Aunque la concesión del Premio Nobel de la Paz 2025 a María Corina Machado alegra y honra a quienes aún creen en la posibilidad de una Venezuela democrática, también revela una realidad mucho más compleja, que merece reflexión.
La prensa internacional aún no logra comprender la ilusión que rodea la supuesta liberación de Venezuela del narcoestado. Los venezolanos continúan esperando indefinidamente, sostenidos por una falsa esperanza. Bajo esa esperanza se oculta una atadura más profunda: el territorio del país está sometido a intereses multinacionales (chinos, rusos, estadounidenses y otros) impulsados no por ideología, sino por la competencia entre inversionistas y redes criminales. Para todos ellos, un conflicto prolongado en Venezuela resulta conveniente; se convierte en un puente hacia una metamorfosis regional, justificada por la expropiación de los recursos naturales del país y destinada a consolidar un dominio hemisférico. La tragedia venezolana no es, por tanto, solo política sino también una dinámica interna: un experimento en el que la soberanía se trueca por acceso, y la resistencia misma se transforma en una forma de cautiverio.
La prolongada crisis venezolana revela el dilema moral en la política contemporánea: cómo el sufrimiento puede ser al mismo tiempo explotado y perpetuado cuando la comprensión cede ante la ilusión.
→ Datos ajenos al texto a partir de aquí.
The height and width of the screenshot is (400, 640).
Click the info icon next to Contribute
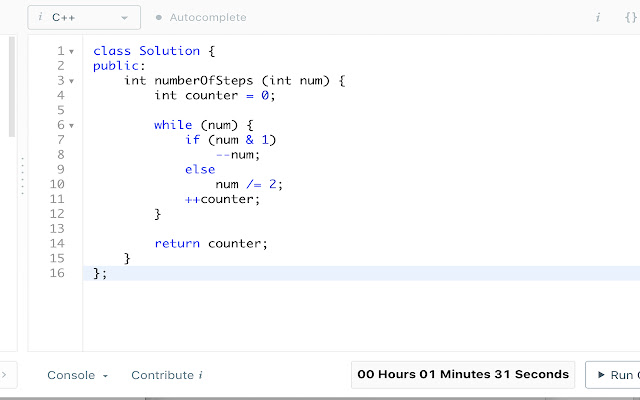[x=201, y=375]
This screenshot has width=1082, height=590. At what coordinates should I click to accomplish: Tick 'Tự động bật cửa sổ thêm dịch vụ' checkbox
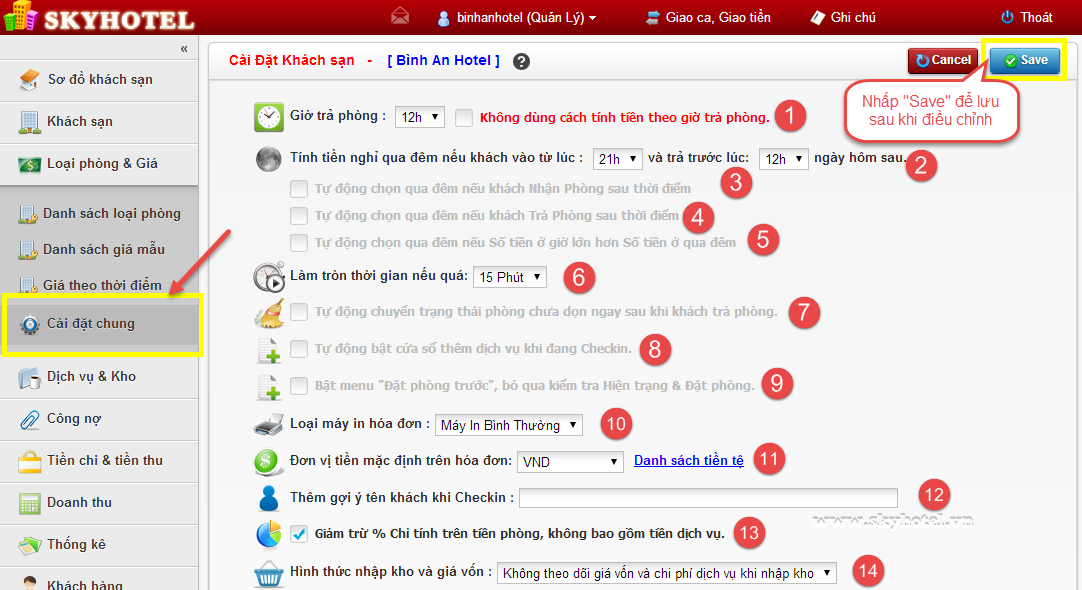pyautogui.click(x=299, y=349)
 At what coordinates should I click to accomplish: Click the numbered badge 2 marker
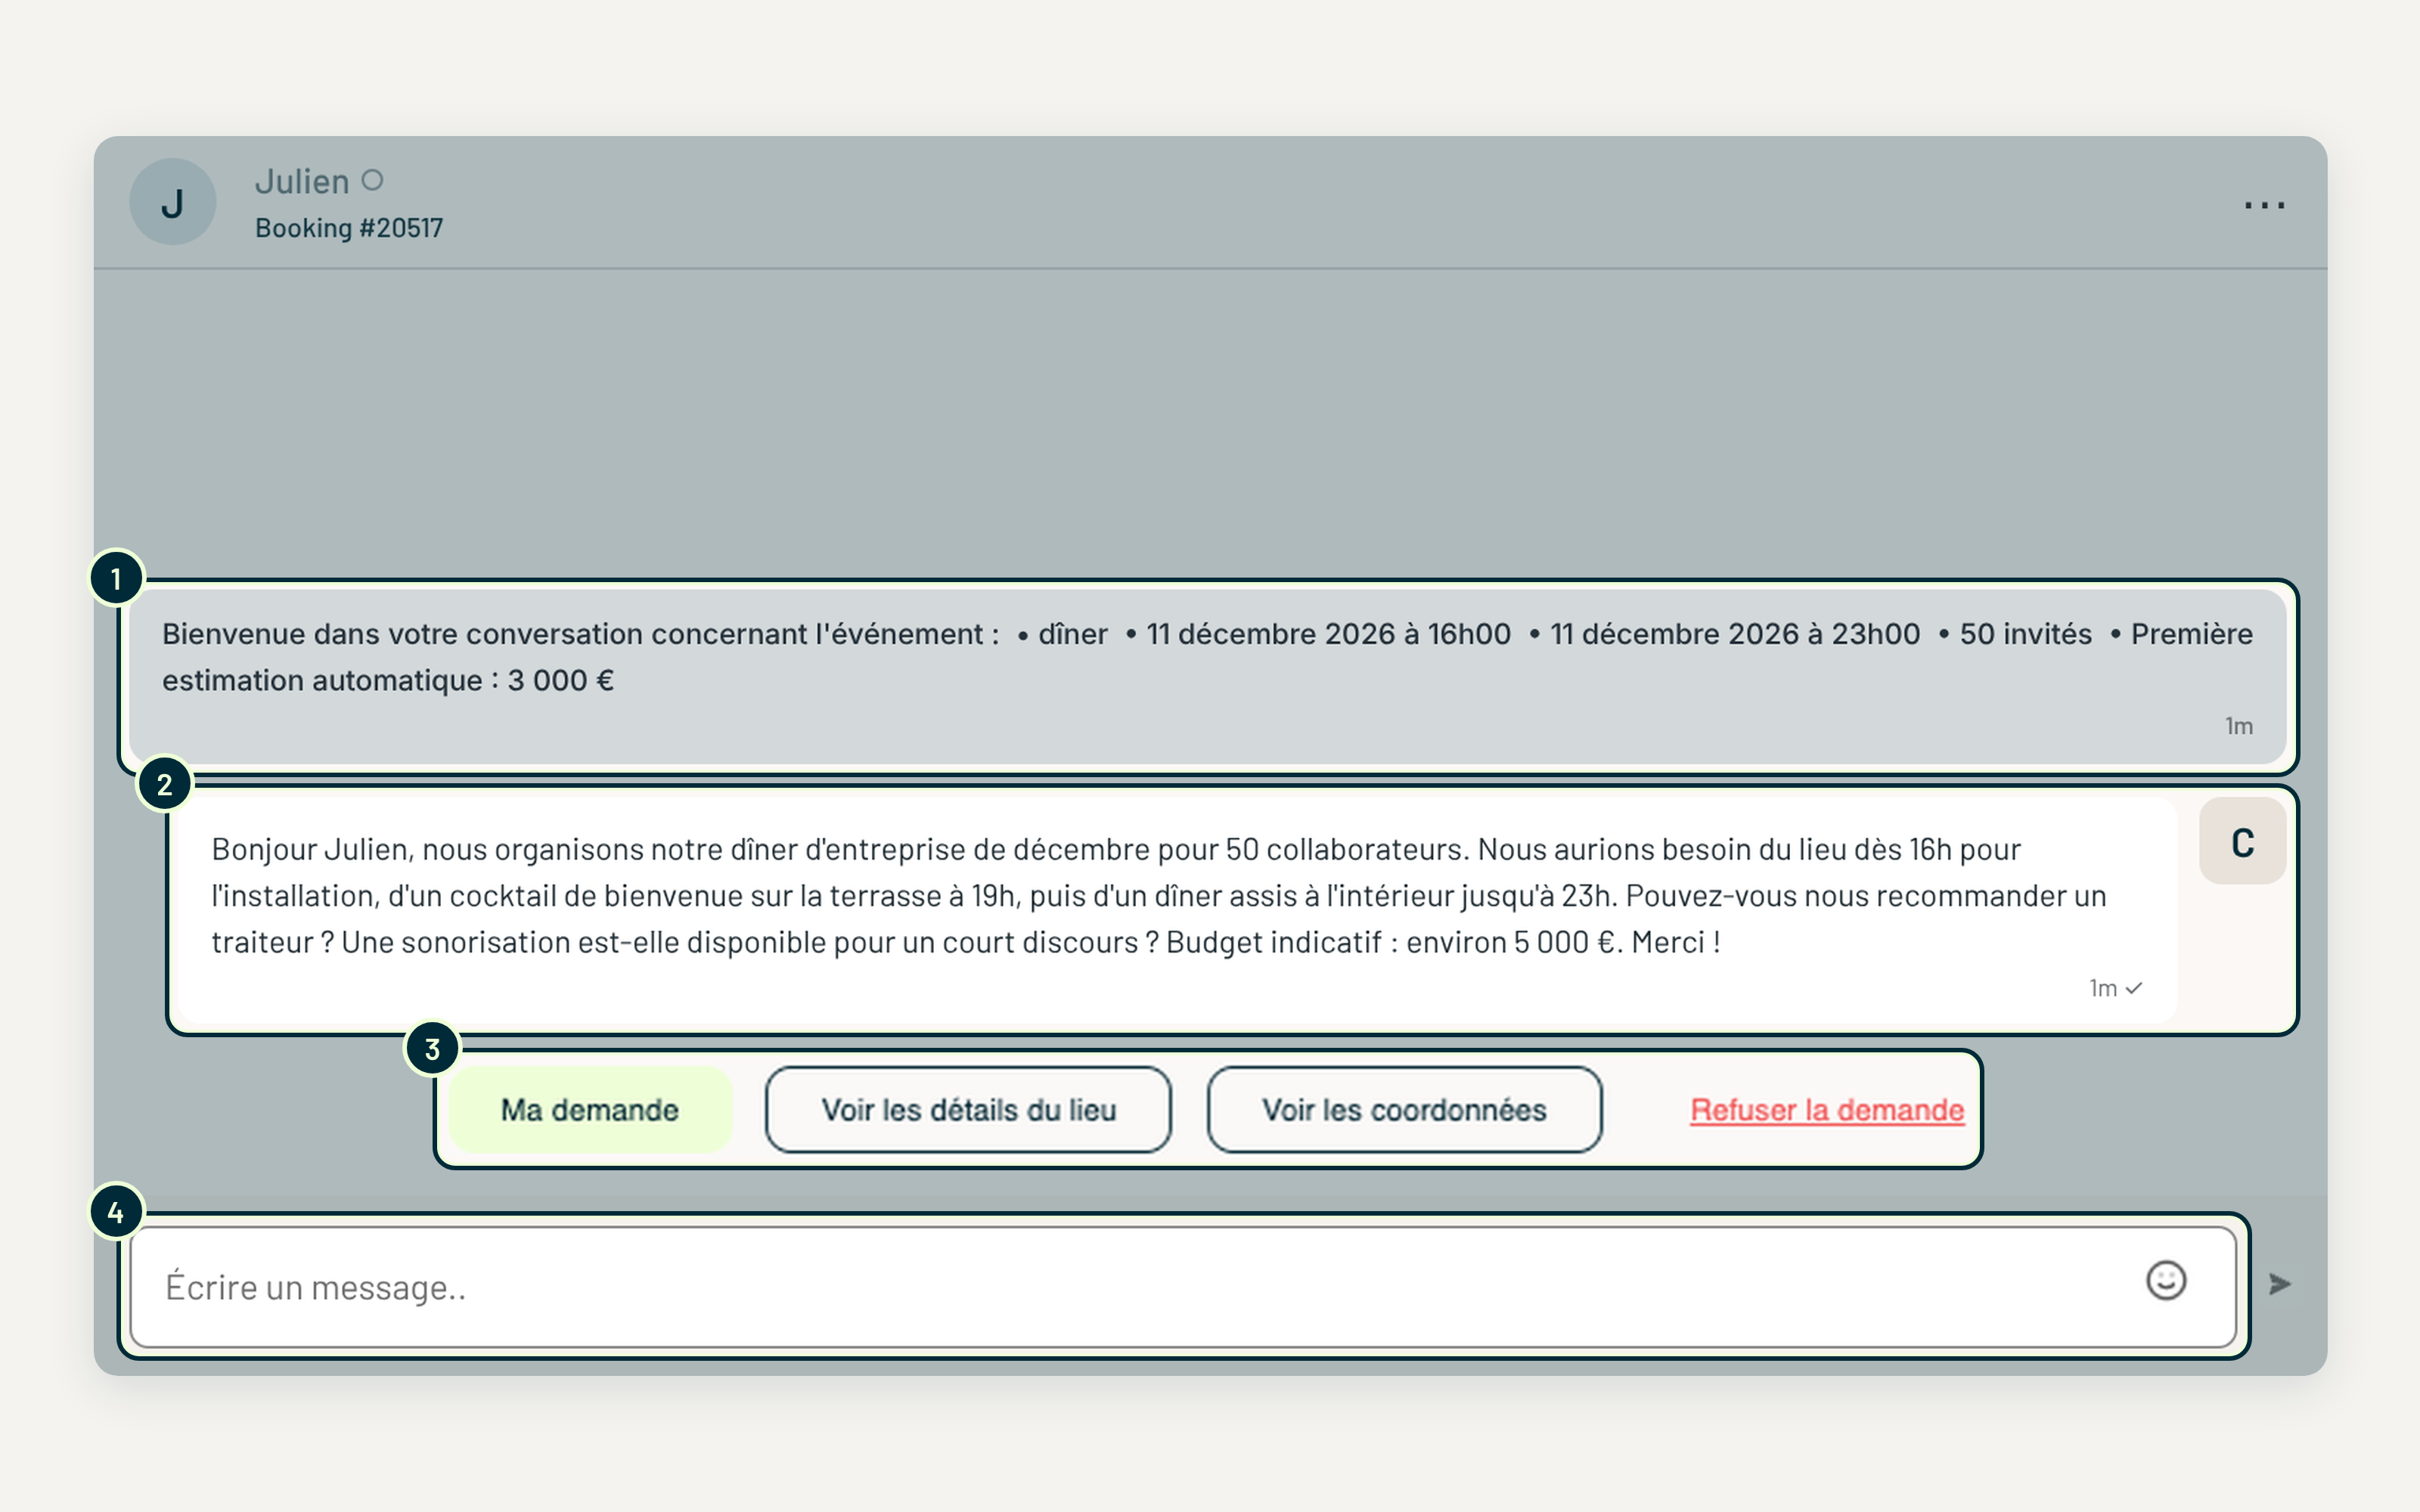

El sueño de la liberación se ha convertido en uno de las fantasías más persistentes de la nación. Detrás del lenguaje de la emancipación se oculta una convergencia silenciosa de intereses globales —cada uno sosteniendo el conflicto que dice combatir—, pues el desorden legitima la intervención y el caos ofrece el pretexto para la extracción. En este sentido, Venezuela no es solo un país en desgracia, sino también el escenario donde la gramática de la dominación continúa representándose bajo el vocabulario de la redención.
El desafío ya no es imaginar la libertad como un rescate externo, sino comprender cómo la dependencia se disfraza de salvación. Sólo la comprensión (el acto de ver más allá del agravio y del consuelo) puede perforar el velo de la liberación y devolverle el significado a la idea misma de libertad.